Recent updates on the adsorption capacities of adsorbent-adsorbate pairs for heat transformation applications

Abstract

Adsorption cooling is getting huge attention from last few years due to environment-friendly and thermally-driven technology. Many systems designs based on various adsorbent-adsorbate pairs are investigated worldwide to develop a cost-effective and high-performance system. Until now, performance of the systems is lower as compared to conventional compressor-based systems. Performance of the adsorption systems mainly depends on adsorption equilibrium, adsorption kinetics, isosteric heat of adsorption, and thermo-physical/chemical properties of assorted adsorbent-refrigerant pairs.
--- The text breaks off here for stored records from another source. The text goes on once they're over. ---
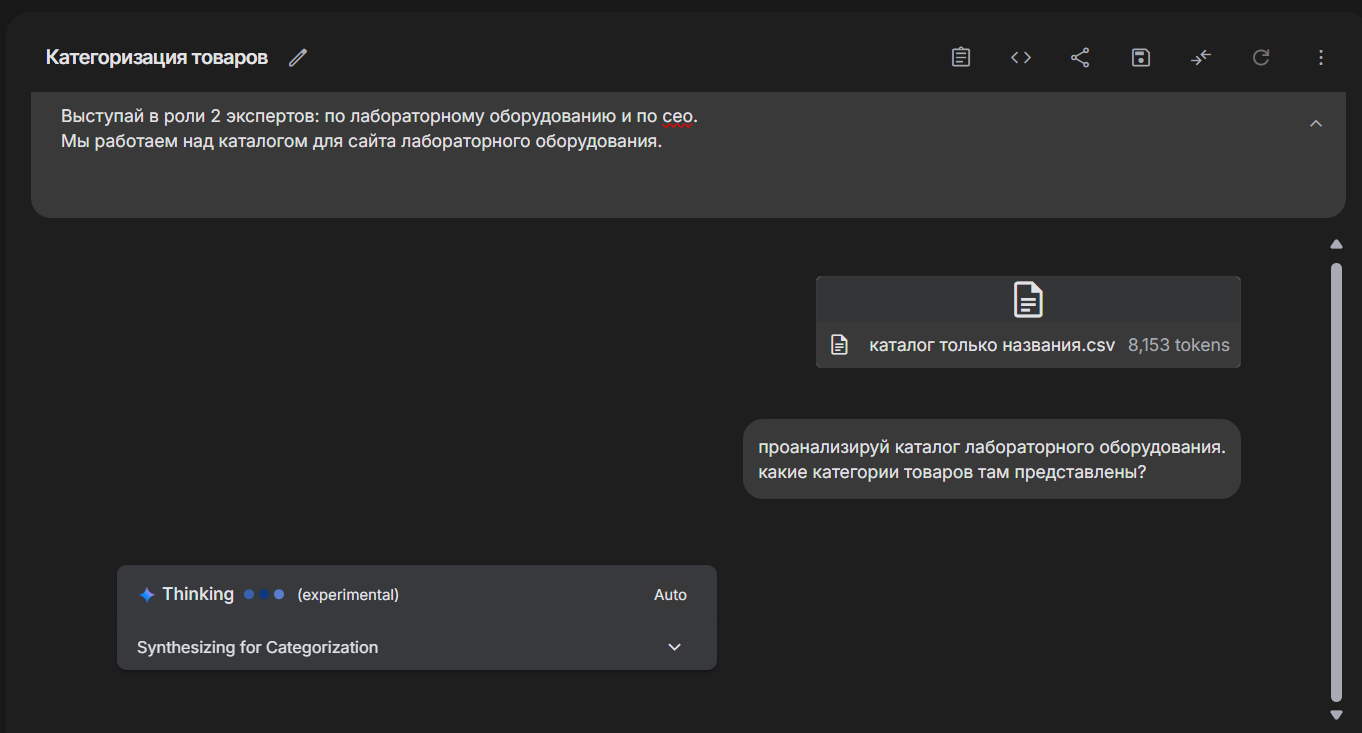Click the compare mode arrows icon
Screen dimensions: 1362x733
coord(1201,58)
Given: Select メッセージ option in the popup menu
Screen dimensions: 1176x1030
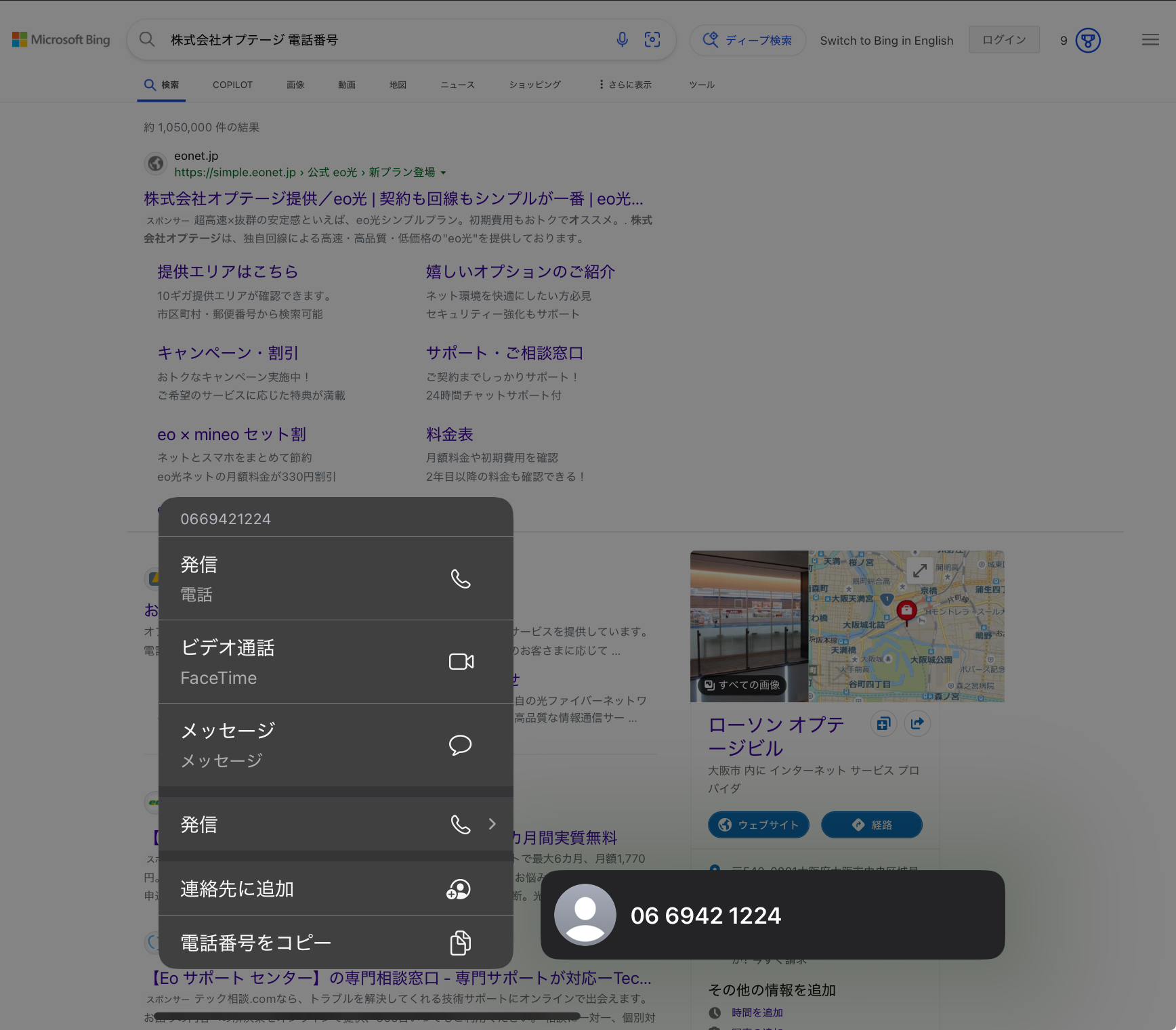Looking at the screenshot, I should coord(335,745).
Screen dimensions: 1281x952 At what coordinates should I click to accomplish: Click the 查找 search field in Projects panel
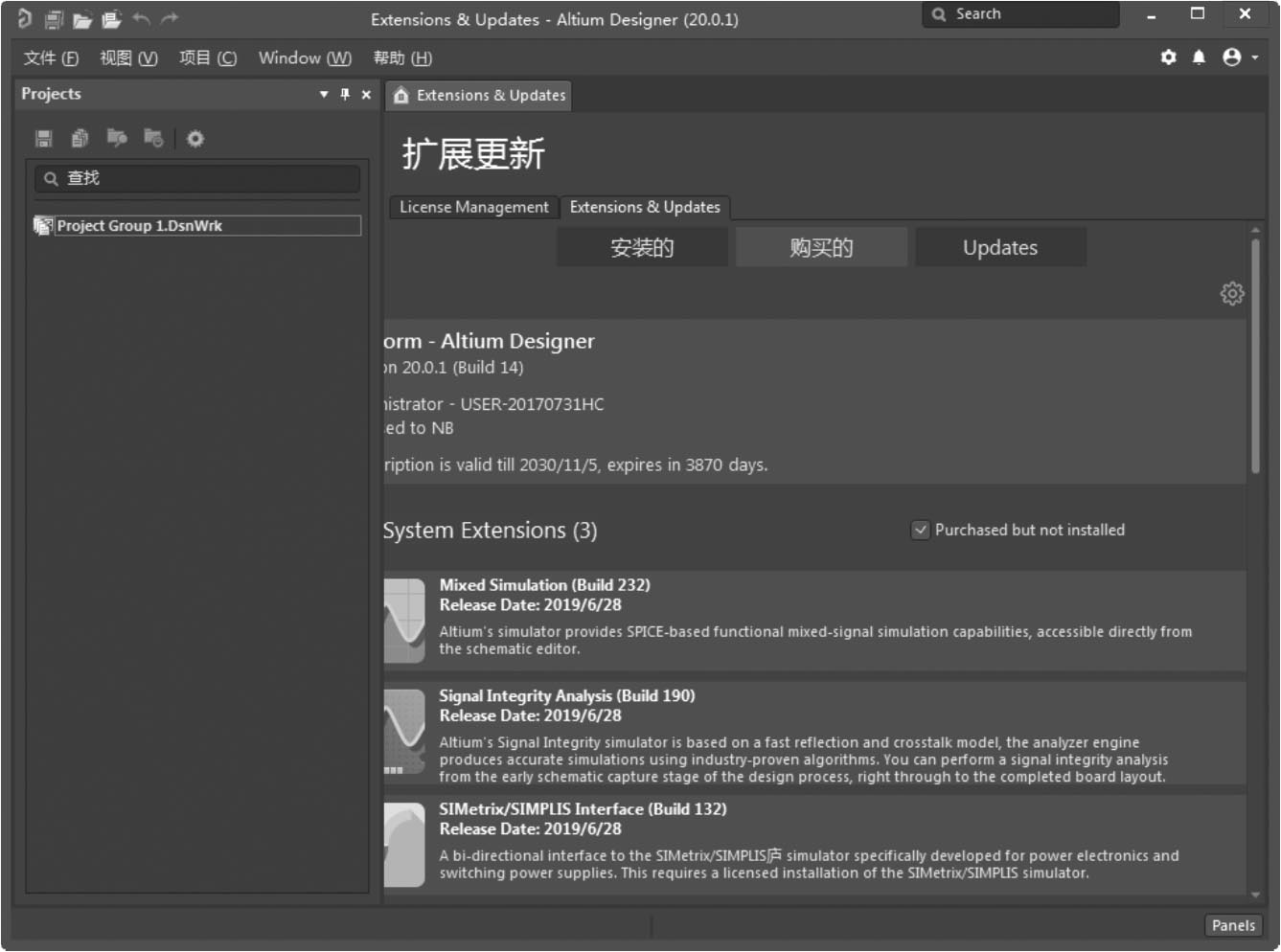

Thereby, the present study aims to review and compare the physical properties (surface area, pore volume/size etc.) of adsorbents and adsorption equilibrium (adsorption isotherm) by various types of adsorbent-adsorbate pairs available in the literature. Amount of adsorbate adsorbed per unit mass of adsorbent has been critically reviewed and compared accordingly. Highest adsorption uptake was attributed in case of R-32 adsorption onto phenol resin-based activated carbon i.e. 2.23 kg/kg (excess adsorption) and 2.34 kg/kg (absolute adsorption) at 30 °C and 1670 kPa. Activated carbon of type Maxsorb-III being highly microporous possesses high surface area and shows good adsorption uptakes for most of the adsorbates including ethanol, methanol R-134a, CO2, R-507A and n-butane. In addition, fundamentals, principle and features of adsorption cooling systems are discussed. Adsorption equilibrium models used to express the adsorption mechanics of adsorbent-adsorbate pairs are explored, and the models’ parameters are collectively listed and discussed. The review is useful to prioritize available adsorbent-adsorbate pairs for adsorption based heat transformation applications. The study is useful for researchers working for the development of adsorbent materials for various applications and conditions.